Given passage →
Aug 30, 2005 (CIDRAP News) – Mongolian officials said tests have detected an H5N1 avian influenza virus in several wild birds, confirming earlier indications that the virus had reached the central Asian country.
One bar-headed goose and three whooper swans from Erhel Lake tested positive for H5N1, a Mongolian official said in an Aug 27 report to the World Organization for Animal Health (OIE). Hokkaido University in Japan ran the tests, and Dooloojin Orgil, director of Mongolia's Department of Veterinary Service, reported the results.
Mongolian officials told the OIE on Aug 19 that an H5 virus had been found in three wild birds. About the same time, preliminary testing by the US Department of Agriculture detected an H5N1 virus in 1 of about 100 birds found dead at Erhel Lake.
The virus's appearance in Mongolia follows its emergence in parts of Siberian Russia and Kazakhstan in recent weeks. Last spring the virus killed several thousand birds in the Qinghai Lake wildlife refuge in north-central China, which borders Mongolia on the south.
Findings in Finland and Russia
Elsewhere, tests on a seagull in Finland have shown that the bird had a mild form of avian flu, not H5N1, according to a Bloomberg News report yesterday. The report of the suspected avian flu in gulls in northern Finland late last week came amid fears that H5N1 avian flu could spread to Europe from Russia.
Philip Tod, a spokesman for the European Commission in Brussels, said yesterday that the seagull had a low-pathogenic strain of flu that is commonly found in wild birds, according to the Bloomberg report. Tod said Finland's chief veterinary officer had reported the results.
In Russia, avian flu has spread to another village in the Tyumen region in southwestern Siberia, east of the Ural Mountains, according to a report from the Russian news agency RIA Novosti. The report said 57 infected birds were slaughtered in the village of Sladkovo.
The disease was reported previously in seven other settlements in the region, after surfacing there on Jul 26, the story said.
OIE urges increased control effort
Also today, the OIE renewed its call for efforts to control avian flu in poultry populations and appealed for funds to help affected countries with those efforts. The statement referred to recommendations made at an international conference in Malaysia in early July.

Data for analysis →
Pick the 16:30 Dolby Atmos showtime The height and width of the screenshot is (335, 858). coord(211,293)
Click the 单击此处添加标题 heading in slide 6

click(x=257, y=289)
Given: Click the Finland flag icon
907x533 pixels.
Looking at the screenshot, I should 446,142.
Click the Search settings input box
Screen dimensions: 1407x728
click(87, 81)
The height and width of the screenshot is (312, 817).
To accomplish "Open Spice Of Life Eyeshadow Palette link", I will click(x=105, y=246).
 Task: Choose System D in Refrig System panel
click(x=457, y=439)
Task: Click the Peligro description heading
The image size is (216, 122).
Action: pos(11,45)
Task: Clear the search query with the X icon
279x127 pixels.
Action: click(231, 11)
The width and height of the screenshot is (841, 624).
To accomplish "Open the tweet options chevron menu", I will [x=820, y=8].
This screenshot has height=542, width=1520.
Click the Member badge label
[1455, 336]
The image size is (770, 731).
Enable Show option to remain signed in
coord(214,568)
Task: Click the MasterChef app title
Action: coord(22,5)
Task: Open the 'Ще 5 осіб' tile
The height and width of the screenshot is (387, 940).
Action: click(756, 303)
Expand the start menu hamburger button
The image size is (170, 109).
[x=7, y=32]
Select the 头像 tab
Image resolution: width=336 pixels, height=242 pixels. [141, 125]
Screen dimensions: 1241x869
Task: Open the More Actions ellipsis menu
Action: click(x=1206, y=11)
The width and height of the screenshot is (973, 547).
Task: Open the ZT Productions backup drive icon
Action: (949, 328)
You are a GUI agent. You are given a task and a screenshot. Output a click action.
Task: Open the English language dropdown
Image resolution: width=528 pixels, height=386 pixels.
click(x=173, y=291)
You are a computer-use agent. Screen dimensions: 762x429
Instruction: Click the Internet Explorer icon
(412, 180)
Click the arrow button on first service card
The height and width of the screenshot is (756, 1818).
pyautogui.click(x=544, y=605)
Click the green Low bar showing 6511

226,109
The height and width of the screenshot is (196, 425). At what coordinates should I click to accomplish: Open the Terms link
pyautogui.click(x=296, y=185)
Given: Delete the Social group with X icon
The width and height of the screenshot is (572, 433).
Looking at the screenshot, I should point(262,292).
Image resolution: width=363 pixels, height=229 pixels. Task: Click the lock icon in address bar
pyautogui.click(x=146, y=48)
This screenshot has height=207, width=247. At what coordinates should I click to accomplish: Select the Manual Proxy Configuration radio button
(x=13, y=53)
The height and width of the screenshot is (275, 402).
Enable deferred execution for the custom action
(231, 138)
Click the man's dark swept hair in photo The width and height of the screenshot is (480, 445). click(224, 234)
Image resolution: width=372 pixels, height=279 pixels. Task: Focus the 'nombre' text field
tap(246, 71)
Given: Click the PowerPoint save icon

What is being asked → Put this sentence from the bird flu report into Spanish: "The report said 57 infected birds were slaughtered in the village of Sladkovo." The listing comes from a different source than the bird flu report.

Written response → El informe indicó que se sacrificaron 57 aves infectadas en la aldea de Sladkovo.